CAA Marseille, 15 février 2021, Association En toute franchise du département des Alpes-Maritimes, req. n°19MA00852

Par un arrêt en date du 15 février 2021, la Cour administrative d’appel de Marseille, saisie par l’Association En Toute Franchise, a censuré le refus d’un Préfet de mettre en œuvre les pouvoirs de police qu’il détient en matière d’aménagement commercial en vue de constater l’illicéité des surfaces de vente d’un centre commercial.

Après avoir relevé que le centre commercial en cause, qui avait fait l’objet d’une autorisation pour la création de trente-neuf cellules, dont seulement deux moyennes surfaces d’équipement de la maison de 2 000 et 830 mètres carrés, comportait depuis son ouverture un magasin de 5 755 m² dédiée au bricolage, la Cour estime que ce projet avait ainsi fait l’objet d’une modification substantielle au cours de sa réalisation qui n’avait pas été autorisée.
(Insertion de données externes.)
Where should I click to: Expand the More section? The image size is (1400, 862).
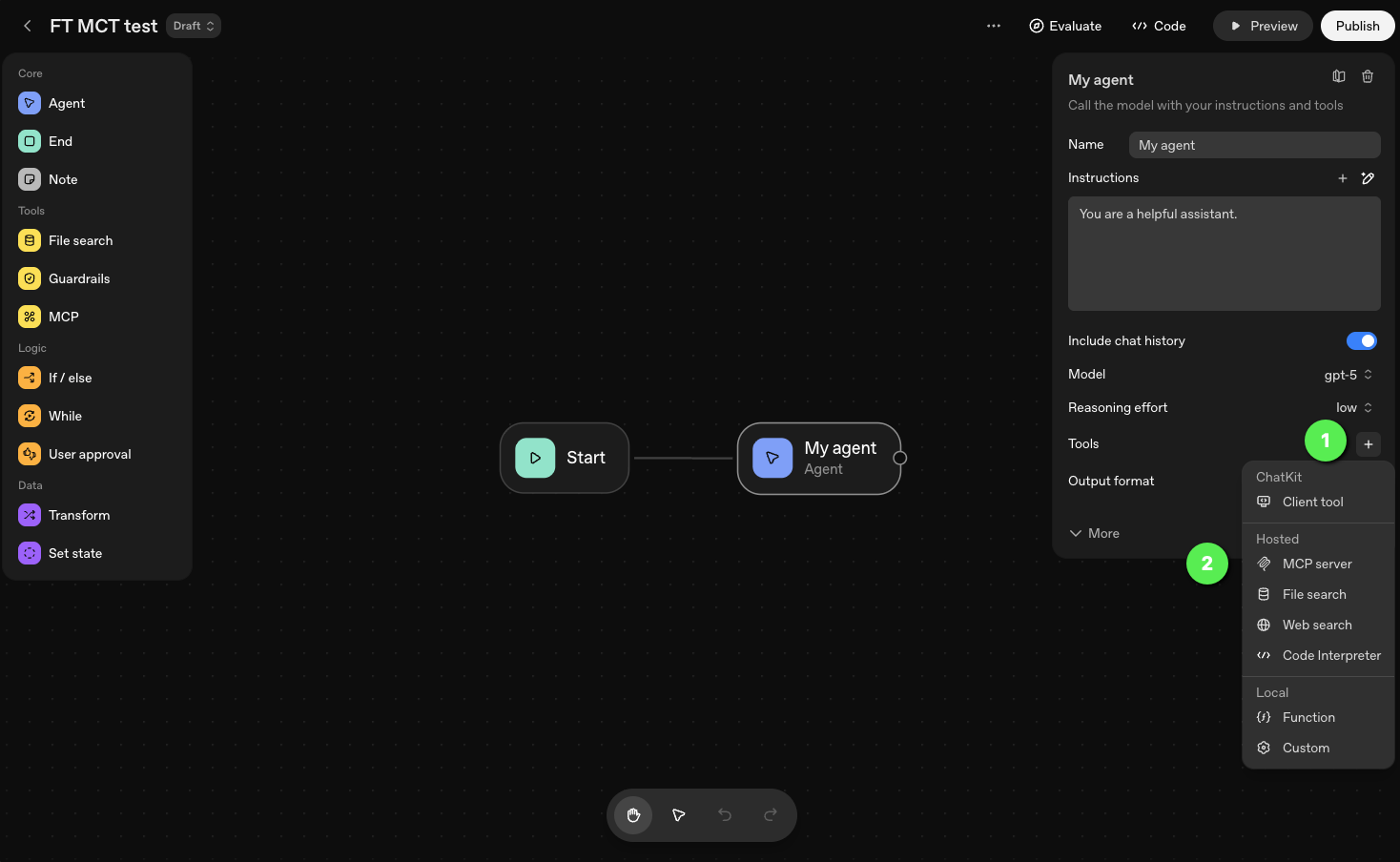(x=1095, y=533)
Elle en déduit que la surface de vente de ce magasin était illicite, en tant qu’elle excède celle de 2 000 m² autorisée pour cette moyenne surface, et qu’il appartenait au Préfet d’exercer ses pouvoirs de répression, peu important que l’article L.752-23 du Code de commerce, dans sa version antérieure à la Loi ELAN, lui conférait à ce titre un pouvoir discrétionnaire.

Et, pour l’exécution de sa décision, la Cour administrative d’appel de Marseille enjoint au Préfet de constater l’illicéité de l’exploitation à compter de la réouverture du magasin, pour l’heure fermé à raison de la crise sanitaire, sous astreinte de 1 000 euros par jour de retard. Bien plus, elle lui impose, au vu de ce constat, de mettre effectivement fin à l’exploitation illicite, sauf pour le bailleur de pouvoir justifier de sa régularisation, sous astreinte de 5 000 euros par jour d’ouverture des surfaces exploitées illicitement, à compter de l’expiration d’un délai de six mois à compter de la date de réouverture effective.

***

Evolution du contexte local et commercial, contraintes liées à la commercialisation, impératifs économiques, souci de répondre aux attentes des futurs preneurs… sont autant de raisons qui, dans la pratique, imposent bien souvent au promoteur de modifier son projet, dans le temps souvent long – à raison notamment des multiples recours – qui sépare l’obtention d’une autorisation d’exploitation commerciale de l’ouverture effective de l’équipement considéré.

La question de la distorsion entre les projets commerciaux autorisés et ceux réalisés n’est pas nouvelle, et elle fait régulièrement l’objet d’interpellations parlementaires (Question écrite n°20926, JO Sénat, 18 février 2021, p.1069 ; Rép. Min., JO Sénat, 1er novembre 2018, p.5580 « Exploitation illicite de surfaces par les grandes surfaces » ; Question orale sans débat n°1622, JOAN, 24 janvier 2017).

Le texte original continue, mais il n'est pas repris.